GIVEN PASSAGE:
━━━━━━
FYI: I missed part of the discussion this morning, but to test this feature on APEx benchmarks, it's not necessary to go through the cumbersome process of merging an WIP PR, doing a release, waiting for the benchmarks to run automatically, etc.
It's not that hard to just test this locally.
Roughly (mutatis mutandis):
# Set up local context for benchmarks
git clone https://github.com/ESA-APEx/apex_algorithms.git
cd apex_algorithms
# Create isolated venv for benchmarks project
python -m venv --prompt . venv
. venv/bin/activate
python -m pip install qa/tools
python -m pip install -r qa/benchmarks/requirements.txt
# Override openeo package with local checkout, having necessary changes in feature branch
python -m pip install ../path/to/local/openeo-python-client
# Optionally: go back to commit with known benchmark errors here
# Run a benchmark
cd qa/benchmarks
pytest -vv -k 'test_run_benchmark[max_ndvi]'
Note that the first time you do this, you have to watch out for authentication instructions
Definition of done: Integrate into error logs of automatically generated github issues e.g. https://github.com/ESA-APEx/apex_algorithms/issues/164
FYI: There should be no effort to integrate that, it should work out of the box I think
It's even possible to use the experimental version from #761 directly in the benchmark runs without having to wait for that PR to be merged and creating a release of it. Just merged this in main the apex benchmarks: https://github.com/ESA-APEx/apex_algorithms/commit/5554b6a5f8e5551ad7ecfe8a125ebb87e5e77eb2
I think it makes sense to just run the benchmarks like this for now
manually triggered a run (ran the "bap_composite" benchmark): https://github.com/ESA-APEx/apex_algorithms/actions/runs/14906019298/job/41868461282
which shows the ASCII art:
height of the ASCII art is still too much I think
━━━━━━
SUPPLIED INFORMATION:
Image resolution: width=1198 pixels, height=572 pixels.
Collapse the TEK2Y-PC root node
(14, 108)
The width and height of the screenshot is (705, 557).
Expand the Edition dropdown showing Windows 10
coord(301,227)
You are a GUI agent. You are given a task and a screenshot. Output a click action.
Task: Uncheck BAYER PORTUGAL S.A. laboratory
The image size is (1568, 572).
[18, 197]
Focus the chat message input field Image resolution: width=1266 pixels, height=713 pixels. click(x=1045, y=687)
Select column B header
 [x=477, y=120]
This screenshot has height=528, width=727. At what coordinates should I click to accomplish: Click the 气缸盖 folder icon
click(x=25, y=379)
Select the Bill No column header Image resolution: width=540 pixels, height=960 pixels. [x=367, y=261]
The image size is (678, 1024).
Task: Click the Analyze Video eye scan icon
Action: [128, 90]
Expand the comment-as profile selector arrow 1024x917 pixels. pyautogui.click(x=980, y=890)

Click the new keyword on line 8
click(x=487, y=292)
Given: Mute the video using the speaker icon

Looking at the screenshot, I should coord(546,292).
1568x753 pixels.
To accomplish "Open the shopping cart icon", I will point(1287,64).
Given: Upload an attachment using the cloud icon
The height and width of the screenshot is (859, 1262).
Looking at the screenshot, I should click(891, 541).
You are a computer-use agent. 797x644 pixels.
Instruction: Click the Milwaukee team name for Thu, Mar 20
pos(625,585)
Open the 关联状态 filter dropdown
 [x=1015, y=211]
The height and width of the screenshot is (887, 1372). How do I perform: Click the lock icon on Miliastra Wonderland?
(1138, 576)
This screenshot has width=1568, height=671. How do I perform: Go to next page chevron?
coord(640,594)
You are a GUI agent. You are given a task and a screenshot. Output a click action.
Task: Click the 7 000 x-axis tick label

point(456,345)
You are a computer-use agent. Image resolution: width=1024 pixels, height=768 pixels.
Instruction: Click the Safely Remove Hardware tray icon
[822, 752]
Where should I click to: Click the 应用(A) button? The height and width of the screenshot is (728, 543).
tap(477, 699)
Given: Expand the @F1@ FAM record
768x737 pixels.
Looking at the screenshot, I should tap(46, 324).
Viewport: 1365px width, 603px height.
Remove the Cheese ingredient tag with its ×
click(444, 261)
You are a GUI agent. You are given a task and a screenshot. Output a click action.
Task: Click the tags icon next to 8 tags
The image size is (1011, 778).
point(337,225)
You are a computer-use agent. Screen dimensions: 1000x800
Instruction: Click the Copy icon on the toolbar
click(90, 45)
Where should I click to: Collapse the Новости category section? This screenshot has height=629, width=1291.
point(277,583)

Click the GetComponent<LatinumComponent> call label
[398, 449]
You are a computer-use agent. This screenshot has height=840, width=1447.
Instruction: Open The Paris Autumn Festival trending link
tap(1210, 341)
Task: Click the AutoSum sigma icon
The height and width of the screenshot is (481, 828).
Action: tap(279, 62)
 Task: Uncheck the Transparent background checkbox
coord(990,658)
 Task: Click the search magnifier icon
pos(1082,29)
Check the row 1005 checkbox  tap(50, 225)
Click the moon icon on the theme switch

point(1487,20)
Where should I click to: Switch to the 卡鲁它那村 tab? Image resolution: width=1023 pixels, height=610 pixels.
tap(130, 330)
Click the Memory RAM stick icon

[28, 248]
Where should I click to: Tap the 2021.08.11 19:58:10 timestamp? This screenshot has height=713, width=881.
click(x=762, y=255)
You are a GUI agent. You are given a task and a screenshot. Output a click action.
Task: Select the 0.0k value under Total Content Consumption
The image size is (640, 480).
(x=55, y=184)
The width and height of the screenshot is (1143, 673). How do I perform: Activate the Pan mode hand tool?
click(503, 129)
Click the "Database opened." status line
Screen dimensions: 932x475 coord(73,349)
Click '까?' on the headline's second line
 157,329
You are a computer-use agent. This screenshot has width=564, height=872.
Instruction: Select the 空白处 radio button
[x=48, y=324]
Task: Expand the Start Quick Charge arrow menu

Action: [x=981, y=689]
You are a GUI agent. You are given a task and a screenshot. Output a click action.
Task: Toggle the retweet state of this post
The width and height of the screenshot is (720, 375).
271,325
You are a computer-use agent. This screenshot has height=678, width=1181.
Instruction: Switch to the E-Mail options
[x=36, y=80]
━━━━━━
WHAT NEEDS TO BE DONE: In the thread on testing with APEx benchmarks, why does the setup install the local openeo-python-client checkout? Answer in one to three sentences.

RESPONSE: The local checkout overrides the installed openeo package because it holds the necessary changes in the feature branch. The benchmark then runs against those changes without merging a work-in-progress PR or waiting for a release.